Repeating tasks with different inputs - The pytest way#

Important

This guide shows you how to parametrize tasks with the pytest approach. For the new and preferred approach, see this tutorial.

Do you want to define a task repeating an action over a range of inputs? Parametrize your task function!

Hint

The process of repeating a function with different inputs is called parametrizations.

An example#

We reuse the previous example of a task that generates random data and repeat the same operation over some seeds to receive multiple, reproducible samples.

First, we write the task for one seed.

import numpy as np
import pytask


@pytask.mark.produces(BLD / "data_0.pkl")
def task_create_random_data(produces):
    rng = np.random.default_rng(0)
    ...

In the next step, we repeat the same task over the numbers 0, 1, and 2 and pass them to the seed argument. We also vary the name of the produced file in every iteration.

@pytask.mark.parametrize(
    "produces, seed",
    [(BLD / "data_0.pkl", 0), (BLD / "data_1.pkl", 1), (BLD / "data_2.pkl", 2)],
)
def task_create_random_data(seed, produces):
    rng = np.random.default_rng(seed)
    ...

The parametrize decorator receives two arguments. The first argument is "produces, seed" - the signature. It is a comma-separated string where each value specifies the name of a task function argument.
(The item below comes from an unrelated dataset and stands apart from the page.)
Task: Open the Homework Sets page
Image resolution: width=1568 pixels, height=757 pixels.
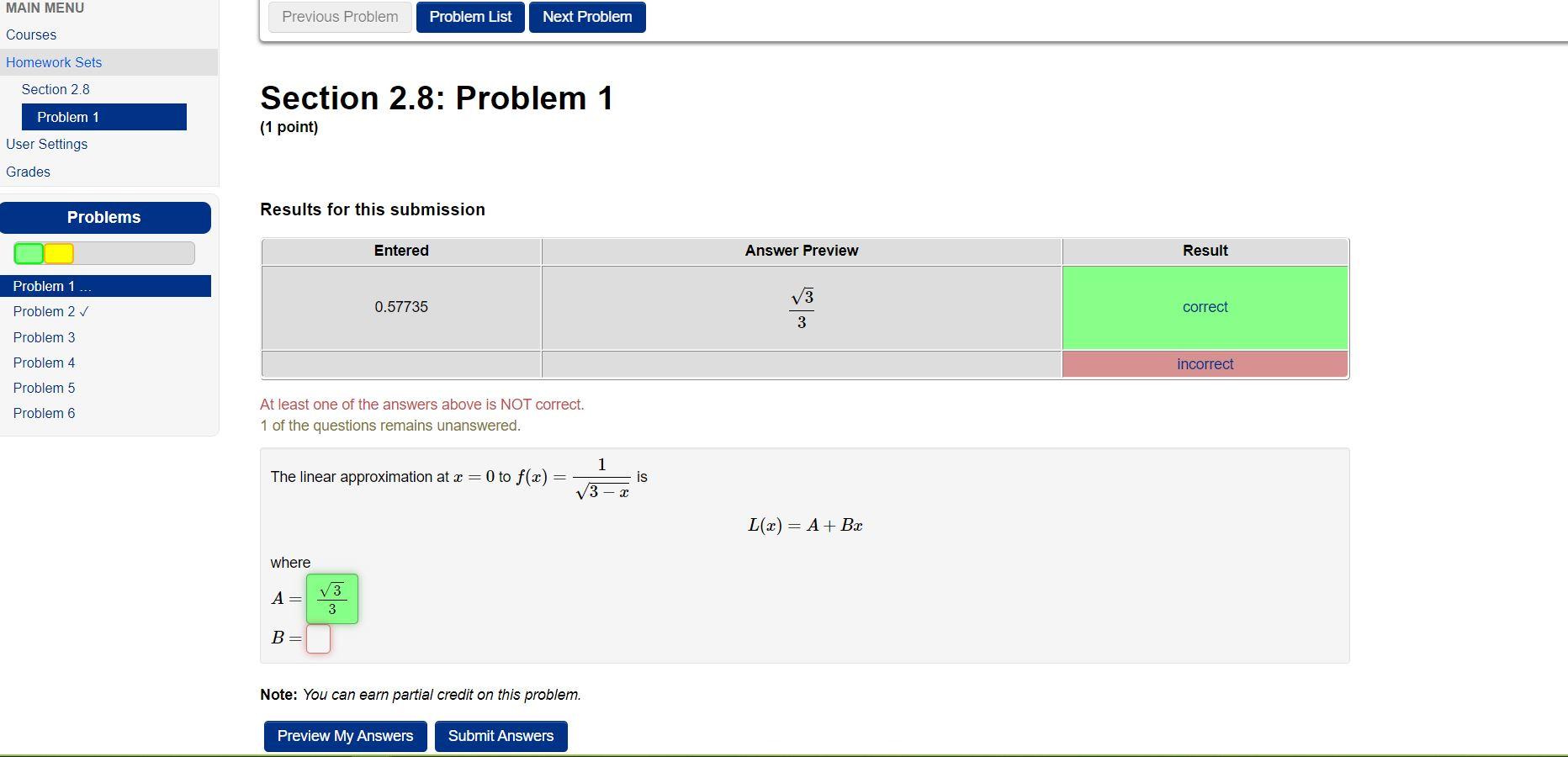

Un-parametrized dependencies#

To specify a dependency that is the same for all parametrizations, add it with @pytask.mark.depends_on.

@pytask.mark.depends_on(SRC / "common_dependency.file")
@pytask.mark.parametrize(
    "produces, seed",
    [(BLD / "data_0.pkl", 0), (BLD / "data_1.pkl", 1), (BLD / "data_2.pkl", 2)],
)
def task_create_random_data(seed, produces):
    rng = np.random.default_rng(seed)
    ...

The signature#

pytask allows for three different kinds of formats for the signature.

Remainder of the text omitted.